Robot-assisted radical prostatectomy (RARP) and laparoscopic (LRP) surgery for prostate cancer have been widely advertised as highly preferable, minimally invasive alternatives to the old standard open radical prostatectomy. After all, who wouldn’t want “DaVinci” performing his surgery? Proponents tout fewer immediate complications and quicker recovery.
Several recent articles have revealed a darker side to the happy picture portrayed in the highly successful marketing campaigns for these procedures.
Michael Blute, MD, of the Mayo Clinic, writes in the Journal of Clinical Oncology, “Patients have been led to believe that hospital and recovery times are shorter and outcomes are better, but study has shown this expectation is not the case. RARP is simply an alternative method to extract the prostate.”
In a study conducted by Jim C Hu, MD of Harvard, and others, it was found that 27.8% of patients undergoing LRP/RARP were more likely to suffer local relapse and require salvage therapy with radiation therapy plus androgen deprivation therapy within 6 months of the procedure. (9.1% of patients undergoing the traditional open prostatectomy reported the same local failures.)
Blute also points out that patients undergoing LRP/RARP appeared to have more anastomotic strictures than in open surgery (15.2% vs 12%). Anastomotic stricture results in a significant decrease in urinary quality of life including difficult bladder emptying, recurrent urinary tract infection, bleeding and increased rates of urinary incontinence.
In addition, reported rates of other complications with LRP/RARP are surprisingly high: cardiac 6.6%, respiratory 11.7%, vascular 6.5%, wound/bleeding 3.6% and genitor-urinary 8% (total 35%).
The author concludes that many of the noted problems with LRP/RARP could be associated with the limited experience level of surgeons anxious to jump on the robotics bandwagon.
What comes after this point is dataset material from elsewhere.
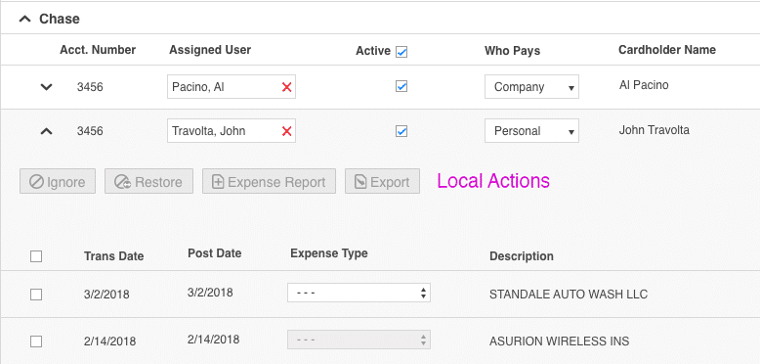
Task: Open the Who Pays dropdown showing Company
Action: pyautogui.click(x=531, y=87)
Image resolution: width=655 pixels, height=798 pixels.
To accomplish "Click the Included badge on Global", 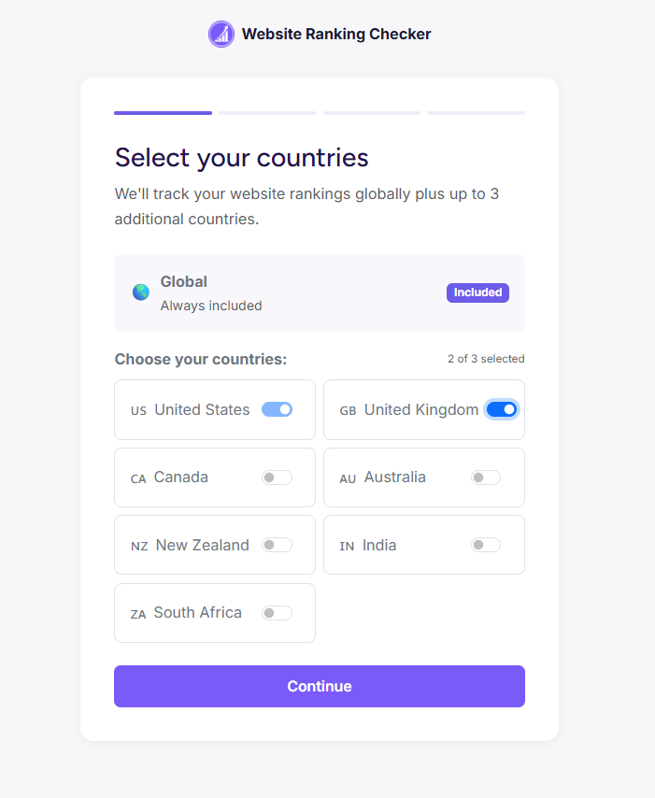I will coord(477,292).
Fewer complications were seen with patients treated by surgeons with significant experience with the technology. He goes so far as to suggest that a standardized training program be developed, sanctioned by a specialty medical society and required prior to board certification in the procedure.
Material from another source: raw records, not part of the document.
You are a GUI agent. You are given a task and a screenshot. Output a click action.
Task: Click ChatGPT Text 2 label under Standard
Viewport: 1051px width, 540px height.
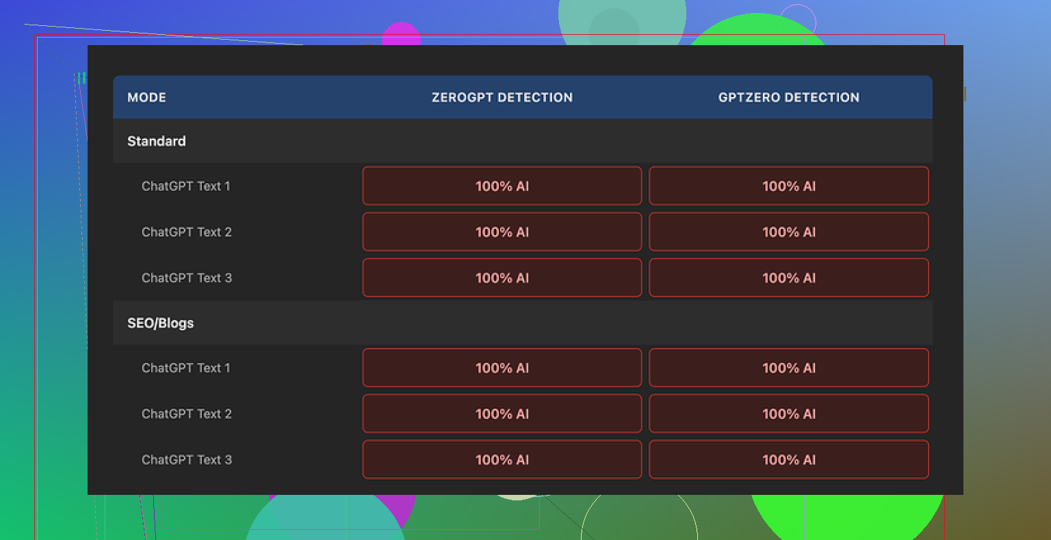tap(187, 232)
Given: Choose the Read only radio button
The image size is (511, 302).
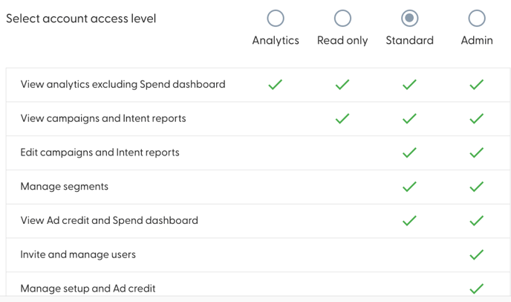Looking at the screenshot, I should point(342,18).
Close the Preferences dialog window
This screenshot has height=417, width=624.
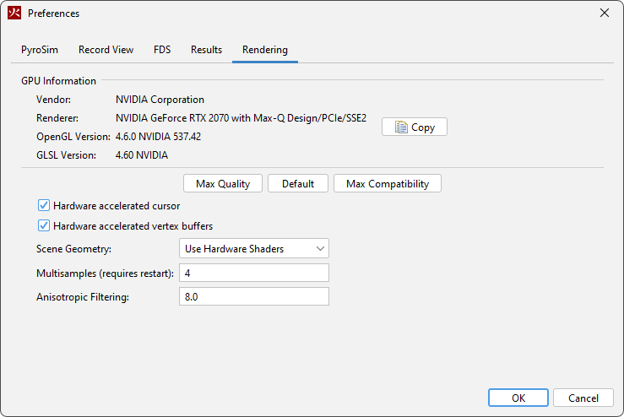[604, 14]
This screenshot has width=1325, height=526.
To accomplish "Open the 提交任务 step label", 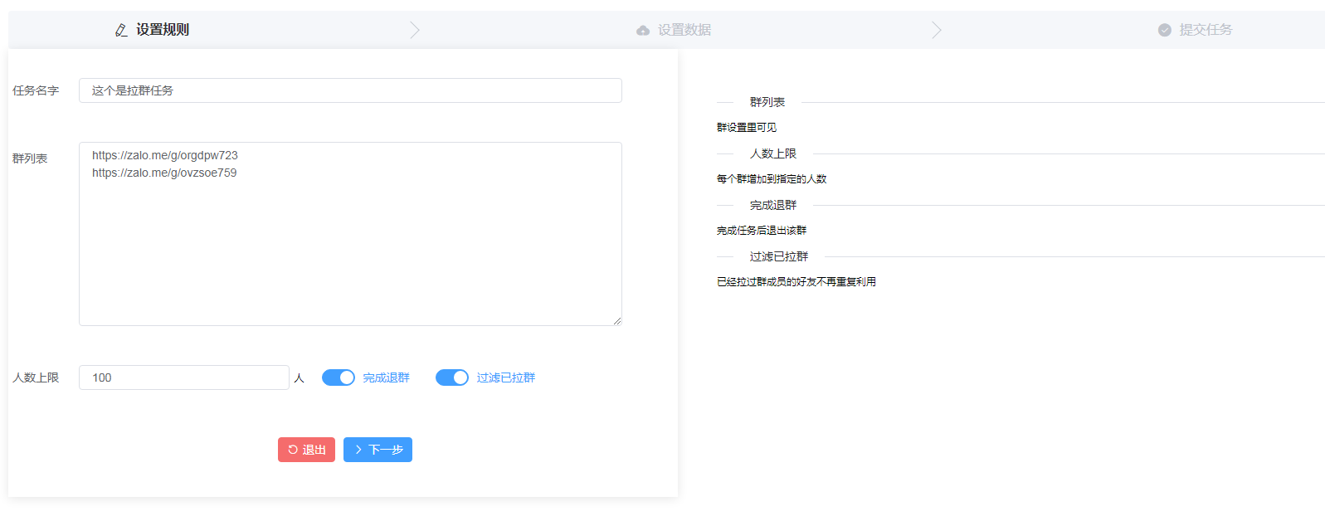I will click(x=1206, y=30).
An editorial comment by Nicholas Bakalar in the New York Times citing Dr. Hu’s article, quotes Dr. Mark L. Gonzalgo from Johns Hopkins (not involved in the study), as saying one of the laparoscopic disadvantages is loss of the surgeon’s tactile sense, “You can’t feel the cancer in robotic operations, and the ability to feel the cancer with your hands may provide some additional advantage.”
Meanwhile, a side note, darker side to all of the above is the 9.1% failure rate at only 6 months using the superior open procedure. What about 1 year, 2 year and later? Pandora’s box has once again been opened and also deserves commentary.